The Death of Marcus Aurelius

The Death of Marcus Aurelius

Tuesday, January 24, 2023

Cicero, Tusculan Disputations 2.20


M. Will you, when you may observe children at Lacedaemon, and young men at Olympia, and barbarians in the amphitheater, receive the severest wounds, and bear them without once opening their mouths—will you, I say, if any pain should by chance attack you, cry out like a woman? Will you not rather bear it with resolution and constancy? And not cry, “It is intolerable; nature cannot bear it!”
 
 I hear what you say: boys bear this because they are led thereto by glory; some bear it through shame, many through fear, and yet are we afraid that nature cannot bear what is borne by many, and in such different circumstances? Nature not only bears it, but challenges it, for there is nothing with her preferable, nothing which she desires more than credit, and reputation, and praise, and honor, and glory. 
 
I choose here to describe this one thing under many names, and I have used many that you may have the clearer idea of it; for what I mean to say is, that whatever is desirable of itself, proceeding from virtue, or placed in virtue, and commendable on its own account (which I would rather agree to call the only good than deny it to be the chief good) is what men should prefer above all things. 
 
And as we declare this to be the case with respect to honesty, so we speak in the contrary manner of infamy; nothing is so odious, so detestable, nothing so unworthy of a man. 
 
And if you are thoroughly convinced of this (for, at the beginning of this discourse, you allowed that there appeared to you more evil in infamy than in pain), it follows that you ought to have the command over yourself, though I scarcely know how this expression may seem an accurate one, which appears to represent man as made up of two natures, so that one should be in command and the other be subject to it. 

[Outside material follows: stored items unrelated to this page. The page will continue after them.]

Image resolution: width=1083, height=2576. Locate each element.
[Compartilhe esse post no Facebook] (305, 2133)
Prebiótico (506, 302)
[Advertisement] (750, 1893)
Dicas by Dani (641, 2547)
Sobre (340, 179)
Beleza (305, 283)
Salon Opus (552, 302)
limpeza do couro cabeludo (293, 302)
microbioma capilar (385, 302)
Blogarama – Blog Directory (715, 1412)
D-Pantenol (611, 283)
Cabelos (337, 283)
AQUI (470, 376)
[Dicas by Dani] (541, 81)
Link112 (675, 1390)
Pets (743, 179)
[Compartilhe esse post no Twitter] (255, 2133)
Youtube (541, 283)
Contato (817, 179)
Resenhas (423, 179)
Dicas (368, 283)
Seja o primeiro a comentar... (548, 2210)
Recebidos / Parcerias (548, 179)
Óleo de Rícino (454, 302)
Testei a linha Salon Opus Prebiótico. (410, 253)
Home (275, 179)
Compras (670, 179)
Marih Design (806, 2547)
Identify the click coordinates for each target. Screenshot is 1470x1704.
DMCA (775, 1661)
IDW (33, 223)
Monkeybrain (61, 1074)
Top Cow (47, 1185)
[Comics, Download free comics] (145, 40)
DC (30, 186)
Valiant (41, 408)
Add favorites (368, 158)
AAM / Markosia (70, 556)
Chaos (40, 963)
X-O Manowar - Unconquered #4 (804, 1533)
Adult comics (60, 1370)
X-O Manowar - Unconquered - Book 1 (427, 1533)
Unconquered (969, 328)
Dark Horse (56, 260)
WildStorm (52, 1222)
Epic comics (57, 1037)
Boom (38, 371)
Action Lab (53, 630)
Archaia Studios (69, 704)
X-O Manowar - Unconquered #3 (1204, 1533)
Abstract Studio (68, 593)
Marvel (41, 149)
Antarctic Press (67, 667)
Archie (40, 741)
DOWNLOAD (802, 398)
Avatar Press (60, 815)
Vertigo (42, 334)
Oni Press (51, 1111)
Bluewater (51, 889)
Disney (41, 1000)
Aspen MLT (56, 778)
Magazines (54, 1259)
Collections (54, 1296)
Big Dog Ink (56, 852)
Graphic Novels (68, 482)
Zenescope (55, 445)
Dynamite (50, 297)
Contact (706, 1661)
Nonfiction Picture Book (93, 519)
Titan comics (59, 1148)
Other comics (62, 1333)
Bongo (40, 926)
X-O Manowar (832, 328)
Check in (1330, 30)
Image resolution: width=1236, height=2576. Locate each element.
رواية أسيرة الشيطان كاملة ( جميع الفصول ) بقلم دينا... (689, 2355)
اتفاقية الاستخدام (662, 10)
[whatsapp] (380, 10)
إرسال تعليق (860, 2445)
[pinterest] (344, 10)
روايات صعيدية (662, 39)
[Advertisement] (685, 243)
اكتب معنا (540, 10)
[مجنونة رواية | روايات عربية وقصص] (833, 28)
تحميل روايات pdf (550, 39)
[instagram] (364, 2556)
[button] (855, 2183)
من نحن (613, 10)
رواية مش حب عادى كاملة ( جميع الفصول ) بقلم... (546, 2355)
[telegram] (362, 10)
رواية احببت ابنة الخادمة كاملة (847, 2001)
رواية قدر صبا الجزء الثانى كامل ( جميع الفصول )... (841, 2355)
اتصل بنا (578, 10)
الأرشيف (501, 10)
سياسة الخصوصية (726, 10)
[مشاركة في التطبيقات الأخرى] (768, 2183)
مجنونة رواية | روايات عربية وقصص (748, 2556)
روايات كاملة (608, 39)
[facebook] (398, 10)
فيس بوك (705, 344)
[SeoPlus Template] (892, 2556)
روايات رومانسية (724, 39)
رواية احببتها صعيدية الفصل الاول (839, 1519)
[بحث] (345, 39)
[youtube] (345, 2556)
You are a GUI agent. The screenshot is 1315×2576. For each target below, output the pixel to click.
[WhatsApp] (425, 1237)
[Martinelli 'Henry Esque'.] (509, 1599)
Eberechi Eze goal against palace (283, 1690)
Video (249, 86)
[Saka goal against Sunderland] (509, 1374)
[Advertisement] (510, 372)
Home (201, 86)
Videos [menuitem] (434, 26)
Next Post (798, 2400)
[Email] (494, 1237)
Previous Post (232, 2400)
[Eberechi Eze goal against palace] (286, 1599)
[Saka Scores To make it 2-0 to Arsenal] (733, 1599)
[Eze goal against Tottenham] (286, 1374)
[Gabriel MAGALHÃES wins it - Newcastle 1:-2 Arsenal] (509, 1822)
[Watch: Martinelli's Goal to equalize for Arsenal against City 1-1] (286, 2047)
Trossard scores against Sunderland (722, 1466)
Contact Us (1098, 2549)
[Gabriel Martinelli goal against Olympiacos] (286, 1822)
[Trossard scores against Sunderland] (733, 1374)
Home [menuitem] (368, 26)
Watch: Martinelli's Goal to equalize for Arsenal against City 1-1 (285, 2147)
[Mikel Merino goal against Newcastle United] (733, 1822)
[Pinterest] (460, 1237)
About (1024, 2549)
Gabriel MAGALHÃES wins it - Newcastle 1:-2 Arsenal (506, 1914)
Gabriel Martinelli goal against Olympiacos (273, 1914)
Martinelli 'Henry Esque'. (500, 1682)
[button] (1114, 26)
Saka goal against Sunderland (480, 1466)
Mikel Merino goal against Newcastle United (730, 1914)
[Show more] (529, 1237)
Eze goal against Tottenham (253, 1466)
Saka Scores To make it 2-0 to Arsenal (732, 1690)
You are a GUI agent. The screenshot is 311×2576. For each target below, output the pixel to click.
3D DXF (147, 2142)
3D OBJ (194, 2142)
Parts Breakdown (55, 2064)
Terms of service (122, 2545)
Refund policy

—from Cicero, Tusculan Disputations 2.20 
 
I am often told I can conquer the world, if only I work hard enough, and yet I hear surprisingly little about conquering myself, if only I stand by my values; the same people who are so confident about becoming rich and famous will suddenly lose their nerve when it comes to mastering their passions. 
 
We have our priorities out of order when we are willing to give anything for wealth or status, but then claim to be incapacitated by fear or lust. I choose to buck the trend by exerting more effort on improving my character than I do on manipulating my circumstances. 
 
The cynical will continue to mock bravery, just as they will mock temperance or chastity; it is best to pity them, for they do not understand how the greatest freedom and joy come from an ownership of one’s thoughts and deeds. Whenever I have managed it, my worries about the whims of fortune seem to recede, because I know a bit more about what I am, and what I am not, about. 
 
The Spartan youth, or the Olympic athlete, or the Roman gladiator are not some extraordinary outliers—they are instances, however dramatically expressed, of the natural human ability for self-rule. 
 
Whatever the degree or the duration of the pain, its significance to me is in my estimation. When I was five, ripping off a Band-Aid or getting a shot seemed like the end of the world. Now that I am older, and hopefully a bit wiser, I should have the awareness to put the prospect of any bodily injury or loss, including that of death itself, in its proper context. Rather than dwelling on how much it will hurt, let my attention be on how I might make the best use of it. 
 
There is always the danger of doing the right thing for the wrong reasons, as when I act with the appearance of courage merely to impress someone, or out of embarrassment, or due to a dread of a greater suffering, but even then, I still display the fact that the pain is not insurmountable. Once I discern my own nature, I grasp why the only unbearable thing is the refusal to bear. 
 
To be deeply conscious of virtue as the highest human good, leaving aside, for the moment, the debate with the Stoics about whether it is the only human good, is the foundation for all other worthy achievements. 
 
I do not usually take well to being scolded or shamed, though when Cicero raises the level of the rhetoric here, he also has the decency to explain why I should seek out a new standard of judgment and action. Please don’t challenge me to “Be a man!” when you won’t take the time to say, “This is what it means to be a man!” 
 
In the Bhagavad Gita, Krishna had to present the workings of the whole cosmic order before Arjuna overcame his doubts about going into battle. I may not need quite that much, yet reasoning always remains the best motivator. 
 
I further hesitate when Cicero refers to credit, reputation, praise, honor, and glory, concerned that he is confusing the way we seem with the way we are. I am relieved, therefore, when he relates these many terms back to their rightful measure, the inner merit of the virtues, dignified in and of themselves. 
 
Now it may be misleading to speak as if there are somehow separate and opposed natures working within me, for I am made as one man, and not as two; nevertheless, it can, at the very least, help as an analogy for realizing how my lower functions are meant to be obedient to my higher functions. Place the part within the harmony of the whole.